* _Work instructions_
Pick up the article on basketball coach Jack Murphy after its last sentence and continue writing it.

* _Document extract_
--- begin ---

Jack Murphy

Current position
- Title: Associate head coach
- Team: Arizona
- Conference: Big 12

Biographical details
- Born: July 25, 1979 (age 46) Las Vegas, Nevada, U.S.
- Alma mater: Arizona ('02)

Coaching career (HC unless noted)
- 2006–2009: Denver Nuggets (assistant)
- 2009–2012: Memphis (assistant)
- 2012–2019: Northern Arizona
- 2019–present: Arizona (assoc. HC)

Administrative career (AD unless noted)
- 2006: Arizona (dir. of operations)

Head coaching record
- Overall: 78–149
- Tournaments: 4–1 (CIT)

= Jack Murphy (basketball) =

American basketball coach (born 1979)

Jack Murphy (born July 25, 1979) is an American college basketball coach who is currently the associate head coach for the Arizona Wildcats of the Big 12 Conference. Previously, he had been an assistant at the University of Memphis.

--- end ---

* _Supplied data_

--- begin ---

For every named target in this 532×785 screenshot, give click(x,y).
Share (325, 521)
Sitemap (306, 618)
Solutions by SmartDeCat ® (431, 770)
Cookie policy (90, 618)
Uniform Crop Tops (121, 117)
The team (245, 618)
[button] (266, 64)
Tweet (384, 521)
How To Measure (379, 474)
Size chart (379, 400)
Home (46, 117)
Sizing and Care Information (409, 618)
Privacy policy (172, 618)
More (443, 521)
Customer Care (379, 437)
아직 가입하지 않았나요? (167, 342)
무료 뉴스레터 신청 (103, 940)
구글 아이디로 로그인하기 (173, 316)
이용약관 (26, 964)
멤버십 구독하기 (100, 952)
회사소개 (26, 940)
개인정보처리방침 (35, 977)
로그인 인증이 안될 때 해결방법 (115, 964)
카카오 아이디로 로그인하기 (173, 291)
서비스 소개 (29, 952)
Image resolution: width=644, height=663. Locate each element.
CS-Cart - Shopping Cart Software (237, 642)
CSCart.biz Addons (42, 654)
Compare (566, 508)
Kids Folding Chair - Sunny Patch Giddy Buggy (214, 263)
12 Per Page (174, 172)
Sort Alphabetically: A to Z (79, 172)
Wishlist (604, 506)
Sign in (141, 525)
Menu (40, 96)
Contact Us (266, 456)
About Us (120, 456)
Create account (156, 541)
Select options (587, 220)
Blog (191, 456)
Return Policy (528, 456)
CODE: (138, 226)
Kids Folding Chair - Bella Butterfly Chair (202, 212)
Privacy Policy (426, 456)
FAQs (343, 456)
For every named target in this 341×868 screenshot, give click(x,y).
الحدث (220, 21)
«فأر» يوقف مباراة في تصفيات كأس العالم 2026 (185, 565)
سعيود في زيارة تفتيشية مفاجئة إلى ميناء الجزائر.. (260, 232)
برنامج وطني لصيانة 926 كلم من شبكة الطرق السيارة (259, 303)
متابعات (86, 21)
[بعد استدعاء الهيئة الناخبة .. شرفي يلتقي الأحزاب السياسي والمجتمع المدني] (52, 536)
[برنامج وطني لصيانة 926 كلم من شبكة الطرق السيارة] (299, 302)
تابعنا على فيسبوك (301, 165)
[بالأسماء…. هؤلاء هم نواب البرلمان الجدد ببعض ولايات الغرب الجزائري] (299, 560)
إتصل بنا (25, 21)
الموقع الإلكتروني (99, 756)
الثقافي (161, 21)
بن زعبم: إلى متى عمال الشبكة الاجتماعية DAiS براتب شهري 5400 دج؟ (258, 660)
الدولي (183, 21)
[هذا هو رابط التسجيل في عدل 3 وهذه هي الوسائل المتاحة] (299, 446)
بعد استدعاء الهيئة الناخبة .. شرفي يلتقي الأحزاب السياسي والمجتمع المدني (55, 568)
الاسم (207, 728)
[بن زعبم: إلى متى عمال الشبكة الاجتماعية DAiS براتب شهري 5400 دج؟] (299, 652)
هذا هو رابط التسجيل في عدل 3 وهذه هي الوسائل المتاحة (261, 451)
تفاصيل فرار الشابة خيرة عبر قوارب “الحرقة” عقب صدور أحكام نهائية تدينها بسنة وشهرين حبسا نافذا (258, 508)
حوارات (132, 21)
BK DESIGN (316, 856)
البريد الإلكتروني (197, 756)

--- end ---

* _In response_
Prior to serving on the Memphis staff, Murphy was an advance scout and video coordinator for the Denver Nuggets of the National Basketball Association (NBA). Born in Las Vegas, Nevada, Murphy served in several roles at Arizona from 1998 to 2006, beginning as a student manager and eventually moving to recruiting coordinator, video analyst, and director of operations. During this time, he worked with former Memphis head coach Josh Pastner on the staff of Hall of Fame coach Lute Olson. In Murphy's time at Arizona, the Wildcats made eight straight NCAA tournament appearances, reaching the national championship game in 2001. Arizona also posted 20 or more wins in each of Murphy's eight years with the program.

After being promoted to Director of Basketball Operations at Arizona in 2006, Murphy was hired by the Nuggets, where he provided scouting information on upcoming opponents, as well as organizing off-season workout sessions for players. During his time at Arizona and Denver, Murphy developed relationships with many current NBA stars, including Gilbert Arenas, Luke Walton, Allen Iverson, Carmelo Anthony, Marcus Camby, Chauncey Billups and Kenyon Martin.

Murphy was hired by Memphis on June 3, 2009.

On April 12, 2012, Murphy was announced as the new head coach at Northern Arizona. The Lumberjacks were coming off a disastrous 2011–12 season which saw their head coach resign in December and ended with a 16-game losing streak.

Murphy left Northern Arizona on June 2, 2019, to become the top assistant at his alma mater of Arizona, leaving NAU with a 78–149 record in 7 seasons. The Lumberjacks named assistant Burcar as interim head coach for the 2019–20 season.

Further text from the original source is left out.